Even just a few years later, Dr Pilav says that in her architecture course the war was barely a topic of conversation. ‘We did not really discuss the war, which was kind of striking,’ she said. ‘It was all about looking to the future. But I wanted to take account of the direct experience of the people. Because post-war reconstruction is not simply reconstruction of the buildings.’

Unlike Forensic Architecture, Dr Pilav is trying to understand the lives of those people in the city at a broad level, not produce rigorous evidence about specific events. But she has used methods that are similar to those of Prof. Weizman, harvesting old media reports, eyewitness testimonies, photographs and architectural plans, cataloguing them in order to build an understanding of what people’s lived experience of the city was like during the siege. Through these she has come to look at urban war spaces in terms of how areas of violence and areas that were relatively violence-free – which she calls ‘un-war spaces’ – mingled together and created a new way of life.
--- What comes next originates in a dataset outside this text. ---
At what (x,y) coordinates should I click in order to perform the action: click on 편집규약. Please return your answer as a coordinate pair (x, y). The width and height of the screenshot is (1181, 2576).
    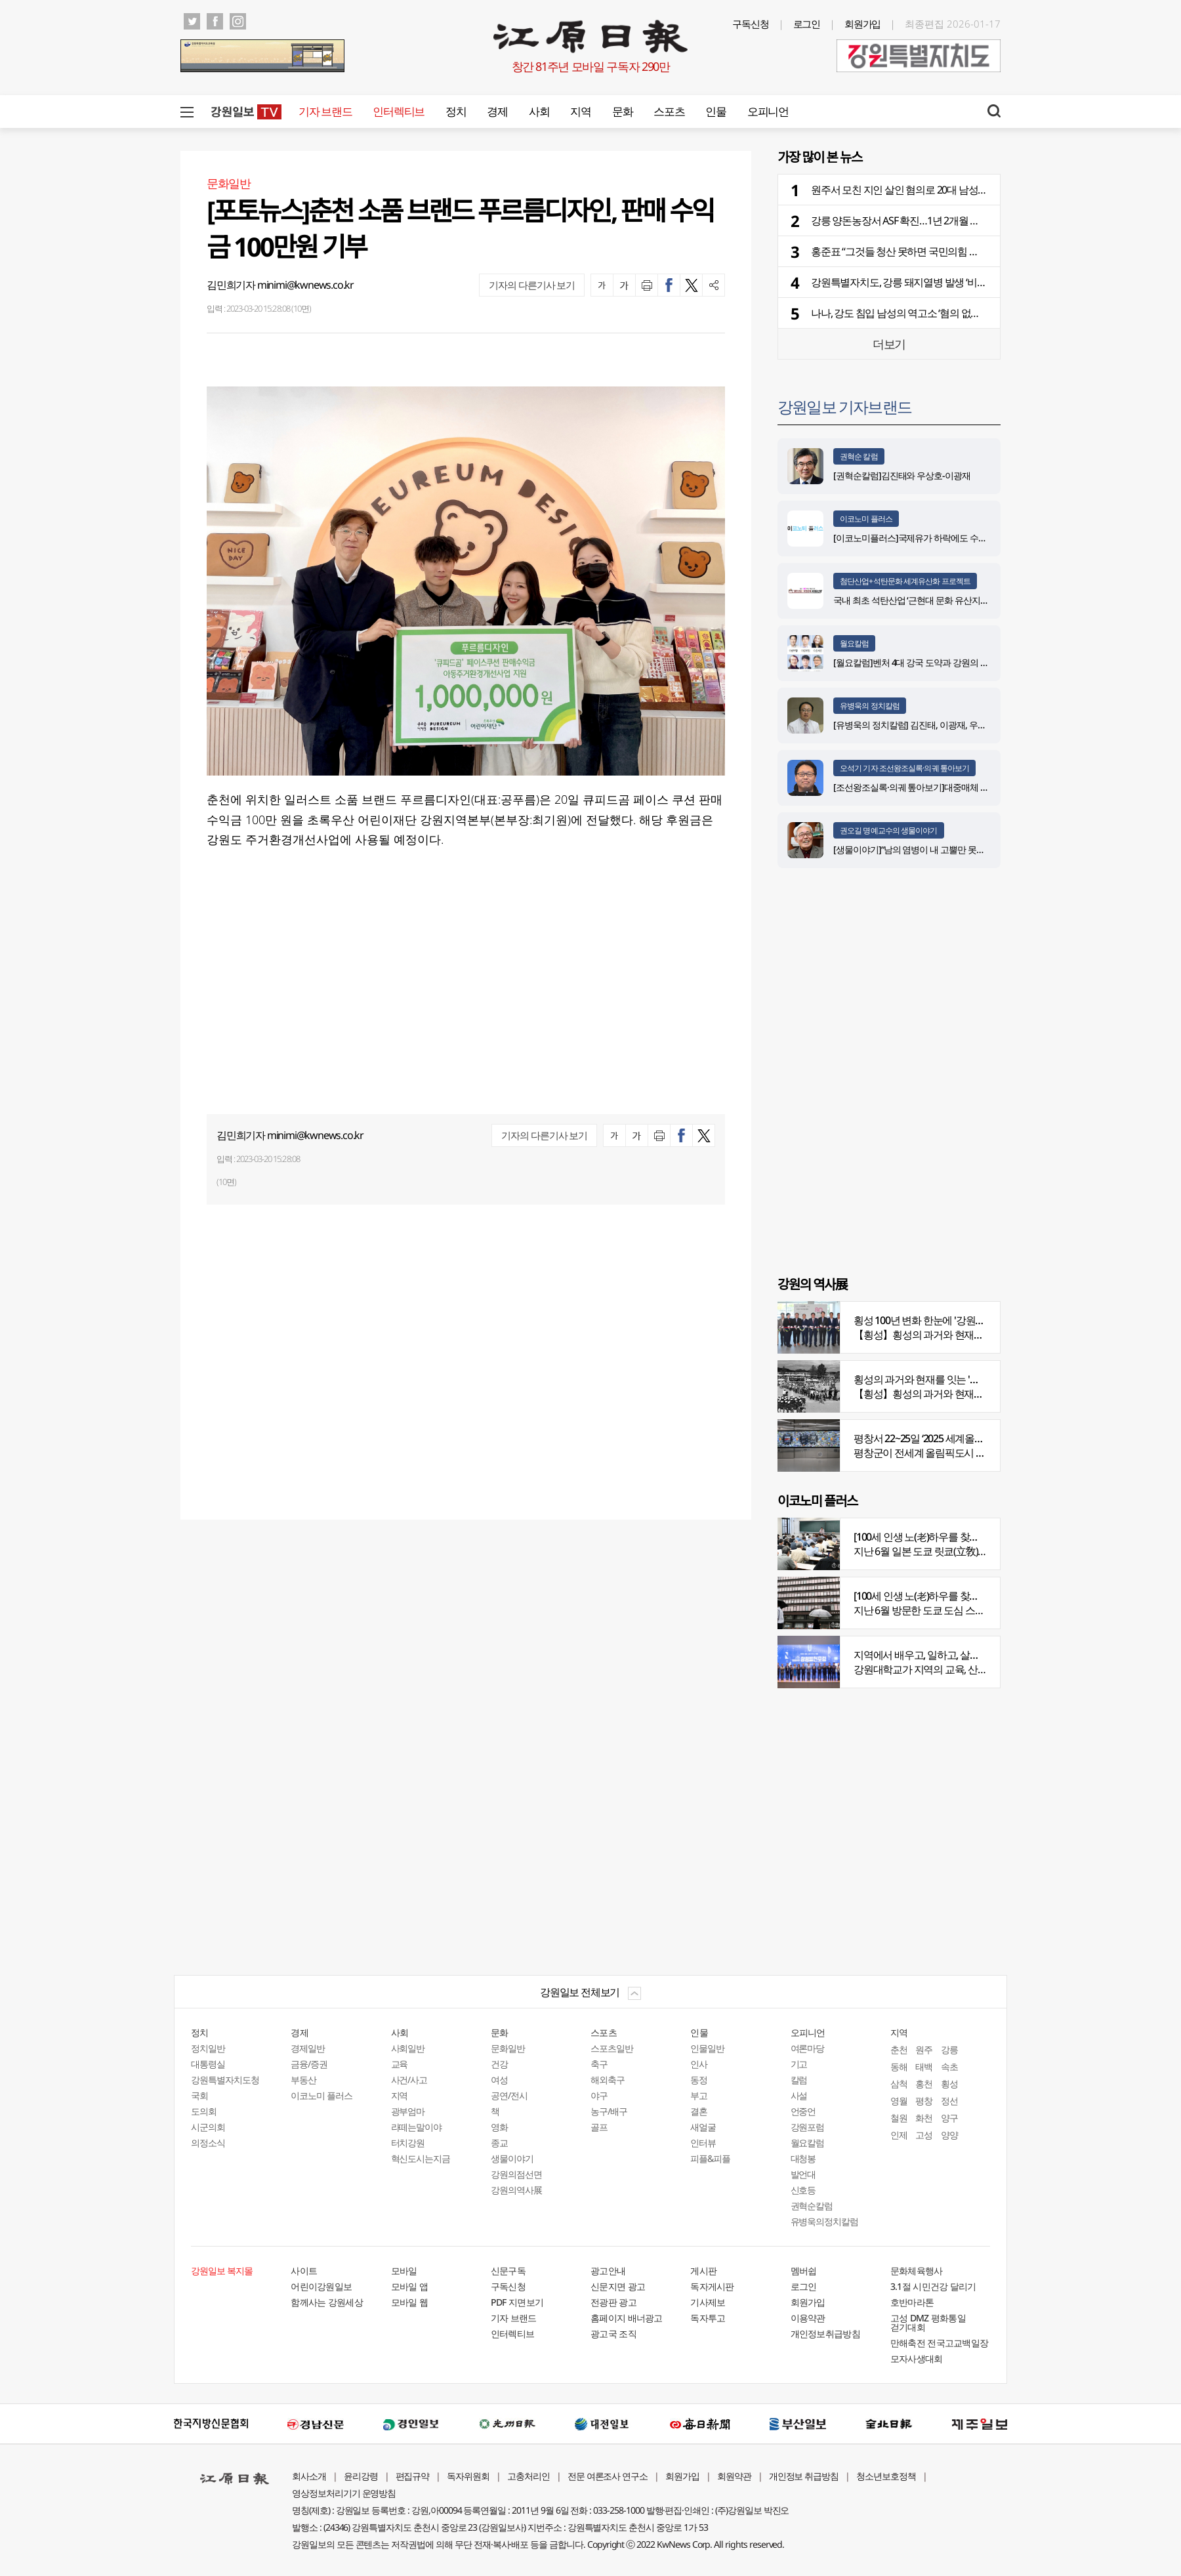
    Looking at the image, I should click on (413, 2476).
Unsurprisingly, Dr Pilav’s research showed that the pre-war and un-war spaces were very different. During the siege, people’s movements were restricted to a network of tunnels, semi-underground and covered spaces away from snipers’ lines of sight. The actions of the armies and citizens not only damaged many buildings, but resulted in new architectural facets. Shipping containers were used as barricades; semi-submerged trenches were dug, enabling people to get from one building to another. She also showed how people made makeshift heating stoves and, because many buildings did not have chimneys, poked their smoke outlets through holes punched in walls or windows.

Dr Pilav’s work takes the form of art exhibitions and an online repository of her research materials called Un-war space. She says that urban war, in all its messy detail, provided her with a unique window onto the way people and built environments interact.

‘During war, people are really relating to their space: they are building shelters and they are trying to normalise their lives,’ said Dr Pilav. ‘I think it is one of the more intense relationships between humans and architecture – not just buildings, but streets, and the environment too. When war breaks out, you are suddenly aware of how a building can be dangerous to you.’